The Packers did plenty of talking on the field with Rodgers' six touchdowns (career high), three of which went to Jordy Nelson and two of which went to James Jones.
Offensively, the Packers basically ran away and hid at halftime, scoring their third touchdown with just 3:28 left in the second quarter.
It wasn't just the offense that quieted critics, but the defense as well. Key contributors like rookie Nick Perry, D.J. Smith and Sam Shields were all forced out of the game due to injury at some point.
The Packers defense attacked both Houston Texans quarterback Matt Schaub and running back Arian Foster with precision, and while Foster scored a pair of touchdowns, he was held to under 30 yards on the ground, while Schaub couldn't find the end zone at all.
The Packers may have only racked up three sacks, but the defense spent a lot of time in the GB backfield. Defensive coordinator Dom Capers has been on the hot seat the last few weeks—and rightfully so—but this may help ease the flame down.
The Texans seemed to want to attack the cornerbacks rather than use their receivers to stretch the field and hurt the Packers in the middle of the field. And the defense was able to force Schaub into multiple bad throws, two of which were picked off.

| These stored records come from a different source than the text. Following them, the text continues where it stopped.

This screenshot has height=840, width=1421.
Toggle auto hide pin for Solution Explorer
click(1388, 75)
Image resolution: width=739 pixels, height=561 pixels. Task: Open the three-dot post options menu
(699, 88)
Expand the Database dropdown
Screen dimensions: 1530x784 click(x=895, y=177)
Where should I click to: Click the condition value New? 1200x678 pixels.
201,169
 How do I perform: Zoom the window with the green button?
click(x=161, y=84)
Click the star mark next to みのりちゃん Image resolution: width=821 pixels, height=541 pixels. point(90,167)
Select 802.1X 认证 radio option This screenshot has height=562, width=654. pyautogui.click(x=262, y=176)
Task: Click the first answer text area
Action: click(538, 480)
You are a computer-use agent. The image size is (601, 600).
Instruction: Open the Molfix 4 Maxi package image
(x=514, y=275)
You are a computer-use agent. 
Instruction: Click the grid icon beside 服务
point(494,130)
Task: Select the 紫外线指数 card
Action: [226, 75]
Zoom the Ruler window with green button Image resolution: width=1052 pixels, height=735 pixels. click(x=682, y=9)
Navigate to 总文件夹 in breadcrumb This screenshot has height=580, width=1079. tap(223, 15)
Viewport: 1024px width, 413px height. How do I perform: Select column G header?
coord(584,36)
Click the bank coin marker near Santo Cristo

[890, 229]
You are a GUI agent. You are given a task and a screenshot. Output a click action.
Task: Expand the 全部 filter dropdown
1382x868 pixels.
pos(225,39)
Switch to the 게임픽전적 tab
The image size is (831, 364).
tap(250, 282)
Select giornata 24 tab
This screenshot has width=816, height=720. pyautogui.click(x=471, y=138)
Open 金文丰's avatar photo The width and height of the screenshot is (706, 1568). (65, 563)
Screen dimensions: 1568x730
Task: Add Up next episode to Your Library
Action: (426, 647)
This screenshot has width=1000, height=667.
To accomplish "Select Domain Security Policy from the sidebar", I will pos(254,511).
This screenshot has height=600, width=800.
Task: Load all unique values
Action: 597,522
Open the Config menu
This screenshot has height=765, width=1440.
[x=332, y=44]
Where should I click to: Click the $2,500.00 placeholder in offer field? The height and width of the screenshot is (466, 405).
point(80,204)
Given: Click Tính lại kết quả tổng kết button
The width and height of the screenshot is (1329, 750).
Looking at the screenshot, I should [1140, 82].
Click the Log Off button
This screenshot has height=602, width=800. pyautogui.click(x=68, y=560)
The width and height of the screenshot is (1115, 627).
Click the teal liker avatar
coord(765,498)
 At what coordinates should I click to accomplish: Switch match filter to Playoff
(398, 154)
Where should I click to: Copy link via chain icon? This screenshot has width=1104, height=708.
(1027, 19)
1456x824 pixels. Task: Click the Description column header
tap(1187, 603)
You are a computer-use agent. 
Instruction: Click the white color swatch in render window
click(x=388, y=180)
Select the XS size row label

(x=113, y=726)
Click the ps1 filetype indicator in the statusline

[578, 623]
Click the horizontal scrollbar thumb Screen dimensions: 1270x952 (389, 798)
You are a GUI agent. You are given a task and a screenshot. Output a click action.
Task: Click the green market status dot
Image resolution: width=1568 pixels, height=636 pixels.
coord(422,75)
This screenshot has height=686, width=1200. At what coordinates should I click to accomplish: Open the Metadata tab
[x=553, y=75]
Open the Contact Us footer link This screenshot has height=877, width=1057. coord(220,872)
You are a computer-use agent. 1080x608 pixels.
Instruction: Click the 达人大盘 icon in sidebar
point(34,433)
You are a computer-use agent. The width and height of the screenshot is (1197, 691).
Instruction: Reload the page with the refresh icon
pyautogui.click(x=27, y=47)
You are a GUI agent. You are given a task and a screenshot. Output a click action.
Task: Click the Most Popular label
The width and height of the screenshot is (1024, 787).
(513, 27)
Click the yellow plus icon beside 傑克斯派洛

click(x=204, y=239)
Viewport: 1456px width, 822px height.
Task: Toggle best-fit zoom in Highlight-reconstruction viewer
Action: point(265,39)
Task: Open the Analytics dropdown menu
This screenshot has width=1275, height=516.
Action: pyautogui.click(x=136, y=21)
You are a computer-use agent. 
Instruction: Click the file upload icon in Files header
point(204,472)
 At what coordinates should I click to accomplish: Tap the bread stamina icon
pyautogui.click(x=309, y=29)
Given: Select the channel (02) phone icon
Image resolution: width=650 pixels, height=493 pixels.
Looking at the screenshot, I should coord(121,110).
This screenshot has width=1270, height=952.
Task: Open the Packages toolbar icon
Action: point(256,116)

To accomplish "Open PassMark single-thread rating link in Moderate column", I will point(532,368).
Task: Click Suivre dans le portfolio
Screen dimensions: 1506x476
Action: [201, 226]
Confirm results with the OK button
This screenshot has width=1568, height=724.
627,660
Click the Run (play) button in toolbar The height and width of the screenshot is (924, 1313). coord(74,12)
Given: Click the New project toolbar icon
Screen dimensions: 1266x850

At the end of the day, this was probably Rodgers' night to crow out. Rodgers, coming off a big MVP season, was drawing criticism not just for the Packers' struggles, but his own shortcomings as well.
On Sunday night, he made much better reads, chose his throws more wisely and, frankly, had a lot more help from his often bumble-handed receivers.
You could tell by the look on his face that, more than beating the Texans, proving his critics wrong was all the sweet satisfaction he needed.